Another report published earlier in April by the Economist Intelligence Unit says concerns about the highly contagious and potentially deadly coronavirus could accelerate digital currency adoption, with awareness and use trends already high. The report suggests that societies across the world are already leaning towards cashless options for daily purchases, based on convenience and traceability reasons.

“Central banks report a large increase in queries from the media on the safety of using cash. The number of internet searches pertaining to both ‘cash’ and ‘virus’ is at record highs,” the authors of the report said.

However, scientists note that the probability of transmission via banknotes is low when compared with other frequently touched objects.
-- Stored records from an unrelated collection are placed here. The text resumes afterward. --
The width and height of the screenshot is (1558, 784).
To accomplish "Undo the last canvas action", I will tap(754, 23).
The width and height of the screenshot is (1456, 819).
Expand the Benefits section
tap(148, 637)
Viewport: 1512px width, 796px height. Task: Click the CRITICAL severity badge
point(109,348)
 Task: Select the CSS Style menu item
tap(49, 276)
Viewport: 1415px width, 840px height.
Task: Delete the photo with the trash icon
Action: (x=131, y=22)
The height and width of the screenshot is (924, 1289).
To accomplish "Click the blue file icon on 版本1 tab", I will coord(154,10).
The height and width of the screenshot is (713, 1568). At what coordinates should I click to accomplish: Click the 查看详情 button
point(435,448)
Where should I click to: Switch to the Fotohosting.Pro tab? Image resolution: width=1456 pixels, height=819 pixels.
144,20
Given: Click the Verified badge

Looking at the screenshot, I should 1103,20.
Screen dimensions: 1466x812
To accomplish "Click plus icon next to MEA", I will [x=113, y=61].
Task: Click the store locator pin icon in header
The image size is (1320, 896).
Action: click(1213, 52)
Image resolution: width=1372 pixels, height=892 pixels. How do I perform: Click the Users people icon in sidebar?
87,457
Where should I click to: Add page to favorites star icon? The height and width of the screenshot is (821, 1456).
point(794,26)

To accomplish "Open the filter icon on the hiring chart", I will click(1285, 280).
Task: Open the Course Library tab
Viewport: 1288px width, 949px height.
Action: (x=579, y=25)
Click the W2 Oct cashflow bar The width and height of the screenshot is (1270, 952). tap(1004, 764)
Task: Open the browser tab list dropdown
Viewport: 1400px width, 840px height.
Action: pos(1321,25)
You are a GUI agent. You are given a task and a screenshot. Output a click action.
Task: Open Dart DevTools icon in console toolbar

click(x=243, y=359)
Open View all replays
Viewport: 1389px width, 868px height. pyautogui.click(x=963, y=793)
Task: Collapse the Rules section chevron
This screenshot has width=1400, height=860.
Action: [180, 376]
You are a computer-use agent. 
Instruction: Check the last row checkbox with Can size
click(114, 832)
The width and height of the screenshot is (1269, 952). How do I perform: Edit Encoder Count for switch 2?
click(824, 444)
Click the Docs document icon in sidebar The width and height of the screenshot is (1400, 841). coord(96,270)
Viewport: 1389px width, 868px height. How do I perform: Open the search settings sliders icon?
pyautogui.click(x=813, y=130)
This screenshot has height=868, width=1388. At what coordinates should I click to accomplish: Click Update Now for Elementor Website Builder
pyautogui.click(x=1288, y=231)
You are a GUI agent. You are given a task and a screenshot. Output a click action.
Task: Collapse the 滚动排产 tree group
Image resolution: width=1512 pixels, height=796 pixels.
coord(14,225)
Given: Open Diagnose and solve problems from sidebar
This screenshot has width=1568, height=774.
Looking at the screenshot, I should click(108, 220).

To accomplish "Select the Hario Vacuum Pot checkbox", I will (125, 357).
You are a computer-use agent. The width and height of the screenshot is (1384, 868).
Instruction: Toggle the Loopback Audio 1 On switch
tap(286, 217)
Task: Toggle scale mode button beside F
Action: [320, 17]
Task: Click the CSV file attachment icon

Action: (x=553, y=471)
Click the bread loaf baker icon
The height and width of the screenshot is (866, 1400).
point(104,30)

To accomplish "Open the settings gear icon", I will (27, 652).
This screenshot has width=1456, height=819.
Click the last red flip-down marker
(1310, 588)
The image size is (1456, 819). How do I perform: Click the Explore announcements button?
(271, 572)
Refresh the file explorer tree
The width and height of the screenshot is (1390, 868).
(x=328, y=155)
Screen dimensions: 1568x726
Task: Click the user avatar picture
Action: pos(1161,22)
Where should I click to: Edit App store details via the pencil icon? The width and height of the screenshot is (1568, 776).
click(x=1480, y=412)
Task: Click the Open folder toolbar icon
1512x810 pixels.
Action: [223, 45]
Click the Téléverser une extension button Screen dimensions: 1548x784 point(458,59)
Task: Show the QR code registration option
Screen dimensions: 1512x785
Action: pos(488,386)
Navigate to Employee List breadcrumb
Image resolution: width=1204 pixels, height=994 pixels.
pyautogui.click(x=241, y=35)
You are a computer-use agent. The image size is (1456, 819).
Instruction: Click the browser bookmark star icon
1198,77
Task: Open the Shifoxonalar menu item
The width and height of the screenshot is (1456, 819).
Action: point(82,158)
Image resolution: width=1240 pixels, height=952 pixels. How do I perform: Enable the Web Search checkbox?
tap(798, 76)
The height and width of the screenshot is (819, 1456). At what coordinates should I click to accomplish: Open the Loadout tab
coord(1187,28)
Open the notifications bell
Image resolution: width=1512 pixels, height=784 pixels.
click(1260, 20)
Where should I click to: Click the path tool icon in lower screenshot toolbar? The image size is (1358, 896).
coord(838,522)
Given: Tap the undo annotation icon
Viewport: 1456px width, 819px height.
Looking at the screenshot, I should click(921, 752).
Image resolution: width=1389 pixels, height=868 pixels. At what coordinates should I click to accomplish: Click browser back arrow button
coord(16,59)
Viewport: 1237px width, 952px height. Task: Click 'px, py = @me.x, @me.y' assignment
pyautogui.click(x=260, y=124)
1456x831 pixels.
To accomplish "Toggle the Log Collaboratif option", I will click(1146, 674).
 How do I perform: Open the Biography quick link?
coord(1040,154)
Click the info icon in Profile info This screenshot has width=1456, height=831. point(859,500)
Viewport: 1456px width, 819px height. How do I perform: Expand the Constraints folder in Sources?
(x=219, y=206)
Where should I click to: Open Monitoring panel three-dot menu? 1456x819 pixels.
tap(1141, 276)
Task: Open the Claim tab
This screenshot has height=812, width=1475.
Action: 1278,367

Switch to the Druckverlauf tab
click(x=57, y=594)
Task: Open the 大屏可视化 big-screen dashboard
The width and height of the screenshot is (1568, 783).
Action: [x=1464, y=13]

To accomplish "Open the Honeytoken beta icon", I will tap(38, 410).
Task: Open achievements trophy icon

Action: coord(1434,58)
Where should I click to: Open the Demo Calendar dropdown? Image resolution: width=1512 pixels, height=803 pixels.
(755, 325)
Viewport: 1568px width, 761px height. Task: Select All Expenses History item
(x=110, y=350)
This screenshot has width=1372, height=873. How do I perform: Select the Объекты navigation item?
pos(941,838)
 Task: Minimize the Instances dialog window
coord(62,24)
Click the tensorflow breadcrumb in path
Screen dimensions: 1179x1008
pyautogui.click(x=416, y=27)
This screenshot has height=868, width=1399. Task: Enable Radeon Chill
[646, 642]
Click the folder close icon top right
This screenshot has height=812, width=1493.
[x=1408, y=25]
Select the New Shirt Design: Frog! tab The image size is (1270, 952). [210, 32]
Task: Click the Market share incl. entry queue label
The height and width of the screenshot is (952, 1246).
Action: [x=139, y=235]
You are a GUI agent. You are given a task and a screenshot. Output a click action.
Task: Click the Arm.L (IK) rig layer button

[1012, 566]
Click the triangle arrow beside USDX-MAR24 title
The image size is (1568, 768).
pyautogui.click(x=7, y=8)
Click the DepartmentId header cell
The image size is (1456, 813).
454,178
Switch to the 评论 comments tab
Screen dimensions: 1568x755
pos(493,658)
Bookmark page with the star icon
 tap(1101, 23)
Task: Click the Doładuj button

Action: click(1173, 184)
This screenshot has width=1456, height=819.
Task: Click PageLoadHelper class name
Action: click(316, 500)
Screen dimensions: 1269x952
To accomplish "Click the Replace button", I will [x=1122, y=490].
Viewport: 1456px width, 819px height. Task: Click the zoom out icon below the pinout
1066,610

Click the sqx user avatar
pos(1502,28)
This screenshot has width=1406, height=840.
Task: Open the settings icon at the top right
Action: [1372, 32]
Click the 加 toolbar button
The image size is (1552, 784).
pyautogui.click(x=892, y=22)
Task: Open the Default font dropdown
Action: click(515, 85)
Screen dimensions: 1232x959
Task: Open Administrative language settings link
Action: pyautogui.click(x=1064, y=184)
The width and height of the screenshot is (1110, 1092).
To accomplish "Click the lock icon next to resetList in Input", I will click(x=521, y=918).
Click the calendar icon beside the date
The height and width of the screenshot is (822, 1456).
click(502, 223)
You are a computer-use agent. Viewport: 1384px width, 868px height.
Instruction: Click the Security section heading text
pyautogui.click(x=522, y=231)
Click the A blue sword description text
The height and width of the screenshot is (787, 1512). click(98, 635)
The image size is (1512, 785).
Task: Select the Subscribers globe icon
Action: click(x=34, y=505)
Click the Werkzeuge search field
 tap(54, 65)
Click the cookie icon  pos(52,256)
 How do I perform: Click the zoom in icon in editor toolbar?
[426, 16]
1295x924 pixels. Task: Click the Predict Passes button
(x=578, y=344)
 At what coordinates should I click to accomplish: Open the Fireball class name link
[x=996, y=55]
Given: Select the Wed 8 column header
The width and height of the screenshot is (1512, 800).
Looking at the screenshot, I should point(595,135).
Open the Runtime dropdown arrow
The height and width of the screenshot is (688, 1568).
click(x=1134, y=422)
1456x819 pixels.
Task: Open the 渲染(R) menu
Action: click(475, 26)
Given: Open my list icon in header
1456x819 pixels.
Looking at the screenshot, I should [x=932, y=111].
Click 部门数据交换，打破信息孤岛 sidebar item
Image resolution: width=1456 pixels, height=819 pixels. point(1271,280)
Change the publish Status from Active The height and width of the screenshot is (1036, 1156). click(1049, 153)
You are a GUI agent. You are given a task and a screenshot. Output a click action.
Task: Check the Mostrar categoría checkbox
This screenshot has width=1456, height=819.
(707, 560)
To date, there are no known cases of transmission via banknotes or coins.

To bolster trust in cash and guarantee universal acceptance, several central banks have actively communicated that risks are low and taken further action, says the BIS. The Bank of England has noted that “the risk posed by handling a polymer note is no greater than touching any other common surfaces such as handrails, doorknobs or credit cards”.

Other central banks have taken further measures. In February, the People’s Bank of China began to sterilise banknotes in regions affected by the virus. In March, the US Federal Reserve confirmed it was quarantining bills arriving from Asia prior to recirculation, the BIS noted.

The bank said irrespective of whether concerns around the spread of the virus via banknotes and coins are justified,  perceptions that cash could spread pathogens may change payment behaviour by users and firms. In past crises, demand for cash has often increased as consumers have sought a stable store of value and medium of exchange. At the current juncture, data do not yet paint a uniform picture.

In the US, cash in circulation has recently increased. But in the UK, automated teller machine (ATM) withdrawals have fallen. The authors of the BIS report said in the medium term, the outbreak could in principle lead to both higher precautionary holdings of cash by consumers and a structural increase in the use of mobile, card and online payments. Yet not all digital payments are immune. For instance, debit and credit card transactions generally require a signature or a PIN entry at a merchant-owned device for larger transactions.

“[Therefore] resilient and accessible central bank-operated payment infrastructures could quickly become more prominent, including retail central bank digital currencies … Such infrastructures would need to withstand a large range of shocks, including pandemics and cyber attacks,” the authors of the report said.

In SA, finance minister Tito Mboweni said in 2019 the SA Reserve Bank was exploring the benefits and risks of issuing a central bank digital currency, which would essentially be the equivalent of digital cash.